CNet reported this morning research from a security company called Lookout, that Android users are more than twice as likely to see malware now than they were only six months ago. Mobile users also have a 30 percent chance of clicking on a malicious link.
Malicious mobile attacks come in several varieties including OS-specific software and phishing attacks. Phishing attacks, where the villans send emails claiming to be from trusted sources like your bank, eBay or PayPal warning of some problem requiring immediate response and providing a link for your convenience. Clicking on the link directs the unsuspecting user to a website where they enter their account number, ID and password which of course is recorded and used to steal from the victim’s account. Phishing attacks are device independent since any browser and email-enabled device is vulnerable.
Android users are particularly vulnerable to Android-specific malicious apps. Since the standard to get on the Android Marketplace is so low, and with a wide-open operating system with few security hygene safeguards (Apple’s iOS prevents one app from interfering with another and every app is tested by Apple BEFORE it gets in the App Store), the Android system is a security disaster.
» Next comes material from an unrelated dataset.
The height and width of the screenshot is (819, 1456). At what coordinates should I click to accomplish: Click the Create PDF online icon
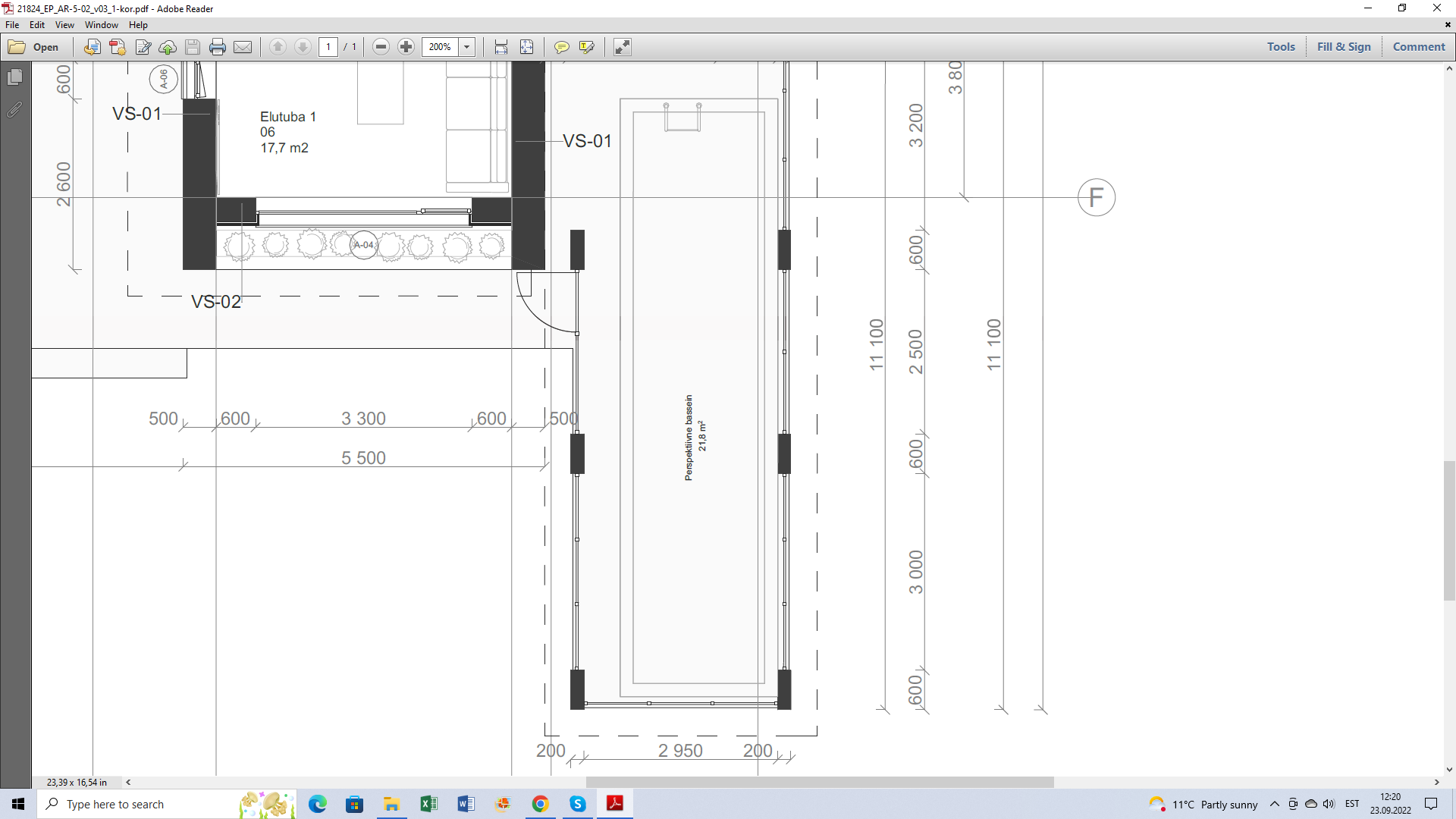tap(118, 47)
In only the first half of 2011, an estimated 0.5 million Android users were affected by the 350 new Android-specific malware apps released in the Marketplace. Of course, nobody markets their app as malware. They position it as a game, an important security utility or the like and do their nasty work when the user least expects it.
More recently, some developers release a benign app in the Android Marketplace and then add in the malware as an update, once a sufficiently large community of users has developed and instantly infect thousands or millions of Android users.